Where did that little piece of paper go? You know the one. It lists three things for the big meeting. And where are the brochure changes? You can see the electric blue sticky note in your mind, but you just can’t find it. Is there a black hole for socks and notes? Where’s the scribble outlining the new process, the inspiring quote, the to-do list for tomorrow? Panic. How are you going to do the to-dos IF YOU CAN’T FIND THEM?
When it comes to random writings, the game changer is called OneNote from Microsoft. Available for Android, Windows and Apple iOS devices, the cloud-based app offers up digital “notebooks” or tabs defined by how you think and what’s important to you. Examples of tabs might be weekly to-dos, meeting notes, the big project, personal stuff, goals, book project, journal, trips, favorite quotes, kids, or shopping list.
Write your note down once (the Microsoft stylus could become your new favorite “pen”) and OneNote updates all your devices instantly. Your notes are searchable, too, which makes the little-pieces-of-paper problem disappear. And, unlike paper, sharing your ideas online is easy. Just email pages to clients and colleagues. Microsoft’s OneNote is wholly collaborative. For those writing procedures, company policy, books or any long document, OneNote “automatically highlights changes and lists authors of new material” (eHow).
Now, while you’re tossing out your secret stash of scratch paper (you’re so green, saving all those photocopies gone bad!), prepare for one more shocking bit of news: you may already have OneNote and not even know it …
A full 35 percent of 3Points’ clients use Microsoft Office 365, yet only 2 to 5 percent embrace OneNote, which comes standard with the software. Why? Like anyone else, small business owners are busy. However, the productivity gain that comes from organizing your notes in one central spot might surprise you.
So, do you or don’t you have OneNote? If you have Microsoft Office 365 with an E3 plan from 3Points, you have the OneNote desktop version. If you are on an E1 plan, you can use OneNote’s web application. (Anybody can get the mobile app for free on the app store. Nice!).
Here are two quick and easy ways to see if you have OneNote. For Windows 7 users, click the start button and type “OneNote.” Look for the purple icon. For Windows 8 users, right-click the Windows icon on the bottom left of your screen and select search “OneNote” at the bar on the right. It should be listed.

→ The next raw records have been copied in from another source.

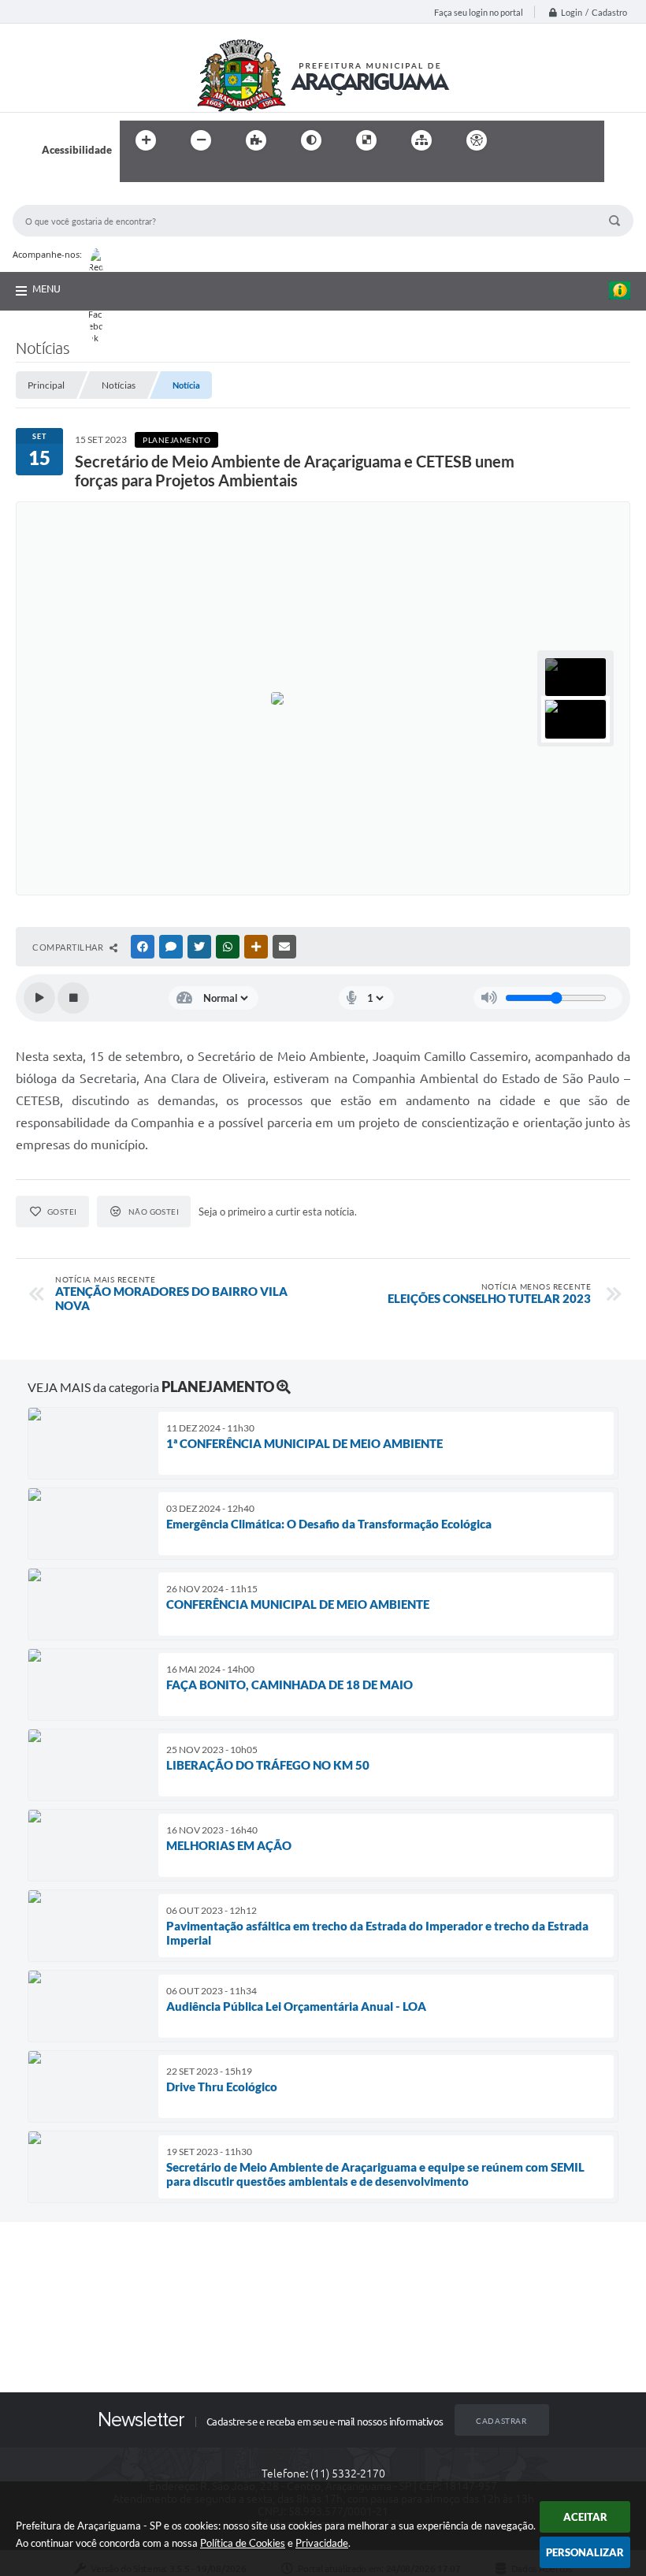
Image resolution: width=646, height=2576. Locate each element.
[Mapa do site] (421, 140)
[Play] (39, 998)
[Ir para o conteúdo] (521, 140)
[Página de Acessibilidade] (477, 140)
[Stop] (73, 998)
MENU (46, 288)
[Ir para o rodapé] (170, 172)
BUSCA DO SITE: (59, 197)
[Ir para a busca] (135, 172)
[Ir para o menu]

OneNote integrates beautifully with other Microsoft Office products, too (eHow). But, it’s not just about shedding pieces of paper. It’s about using technology to do things you couldn’t do before. In regards to OneNote, this means storing different types of information like text, pictures, audio, and video—all in one notebook. If you’re a cross-fit fan, the analogy is perfect to help understand OneNote; just as you would work different muscles, you can use different tools to create PDF, PowerPoint and Word files with notebook contents (TechSoup).
Taking OneNote a step further, let’s say a business owner is traveling internationally without Wi-Fi access. Not a problem. Changes to OneNote are saved and everything synchronizes upon landing.

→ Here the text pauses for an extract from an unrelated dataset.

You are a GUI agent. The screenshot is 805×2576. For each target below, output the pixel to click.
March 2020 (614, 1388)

How are 3Points Clients Using OneNote?
1. A manufacturer of doors and windows traded Evernote for OneNote and loves it! It came free with their Microsoft Office 365 subscription along with OneDrive for Business, a cloud-based storage app with 1TB of space. On the job site, field personnel use iPads to take before and after pictures and notes about that job. All information is stored in a OneNote notebook. Back at the office, the person opens up the desktop computer and all the documentation is there. No need to bring a digital camera or handwrite notes on a notepad.
2. A plumbing company that uses Microsoft Office 365 equips their plumbers with OneNote for taking before and after shots of projects with easy access to them on any computer. They simply log in to the 365 portal and click on files in OneDrive and click on the OneNote database file in the web browser.

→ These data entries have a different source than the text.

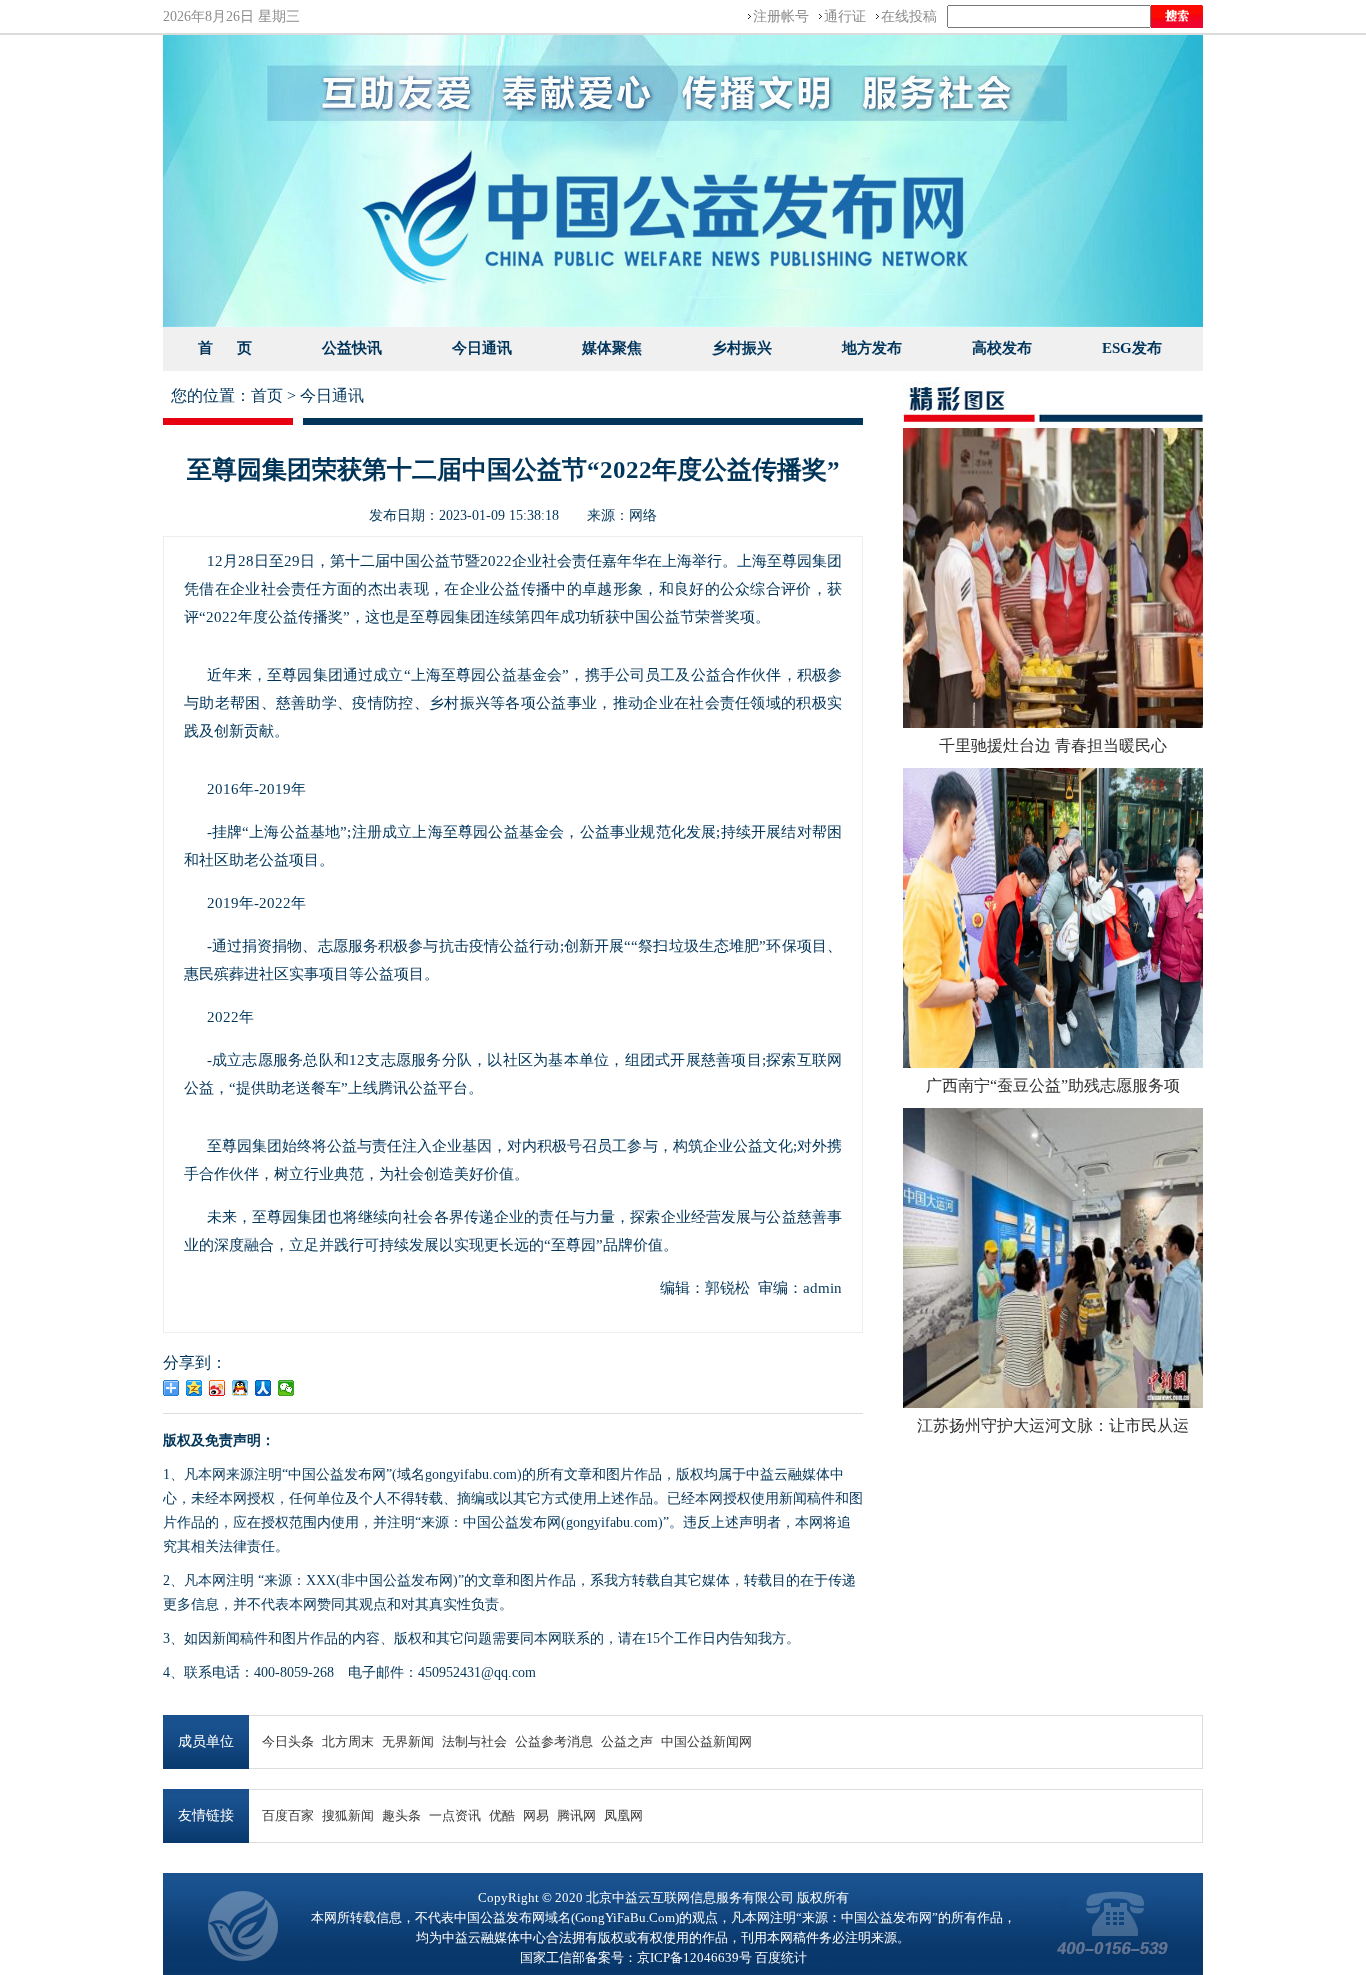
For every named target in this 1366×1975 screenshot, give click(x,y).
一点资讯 (455, 1815)
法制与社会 (474, 1741)
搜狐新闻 (348, 1815)
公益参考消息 (554, 1741)
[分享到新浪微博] (217, 1388)
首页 (267, 395)
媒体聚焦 (612, 348)
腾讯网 (576, 1815)
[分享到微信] (286, 1388)
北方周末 (348, 1741)
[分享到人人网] (263, 1388)
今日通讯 (482, 348)
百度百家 (288, 1815)
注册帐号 (781, 16)
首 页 (225, 348)
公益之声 (627, 1741)
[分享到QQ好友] (240, 1388)
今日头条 (288, 1741)
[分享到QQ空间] (194, 1388)
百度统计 (781, 1957)
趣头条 (401, 1815)
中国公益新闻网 (706, 1741)
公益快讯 (352, 348)
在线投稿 (909, 16)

3. At 3Points, we take pictures of some pretty ugly networks. OneNote allows us to keep a scrapbook of sorts with pictures, audio and video of projects that tell a story with a happy ending: pictures showing nice, neat cabling! We type notes on our phone during walk-throughs and create lists of PowerShell commands and share this information with others on the team. When we open up our iPads and desktops, everything is there because OneNote synchronizes across all devices: mobile phone, iPad, laptop and desktop.
Technology should simplify our lives. If you put your paper notebooks side by side with OneNote, you’ll see a difference in versatility, share-ability, search-ability, and … possibility.